Stream tokens as they arrive using Server-Sent Events (SSE).
stream = client.chat.completions.create(
    model="forii/deepseek-v3",
    messages=[{"role": "user", "content": "Tell me a story"}],
    stream=True,
)

for chunk in stream:
    if chunk.choices[0].delta.content:
        print(chunk.choices[0].delta.content, end="")

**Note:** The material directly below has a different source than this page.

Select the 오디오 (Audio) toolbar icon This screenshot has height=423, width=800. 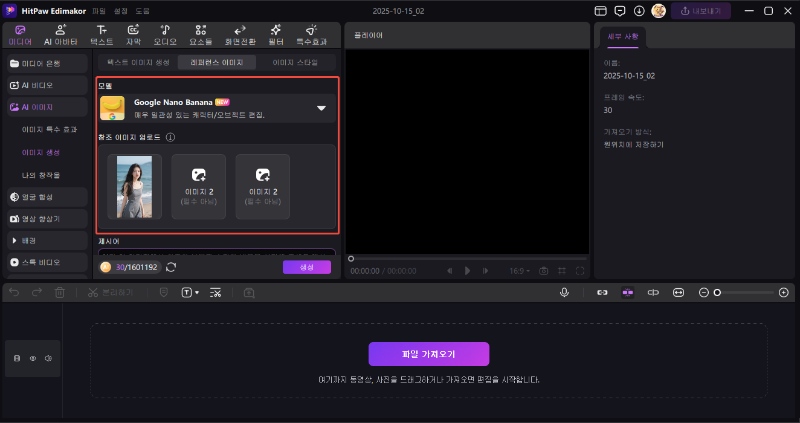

# Usage stats in final chunk
# if chunk.usage:
#     print(f"\nTokens: {chunk.usage.total_tokens}")

Streaming response format

data: {"id":"chatcmpl-forii-abc123","object":"chat.completion.chunk",
  "choices":[{"index":0,"delta":{"content":"Quantum"},"finish_reason":null}]}

data: {"id":"chatcmpl-forii-abc123","object":"chat.completion.chunk",
  "choices":[{"index":0,"delta":{"content":" computing"},"finish_reason":null}]}

data: {"id":"chatcmpl-forii-abc123","object":"chat.completion.chunk",
  "choices":[{"index":0,"delta":{},"finish_reason":"stop"}],
  "usage":{"prompt_tokens":18,"completion_tokens":156,"total_tokens":174}}

data: [DONE]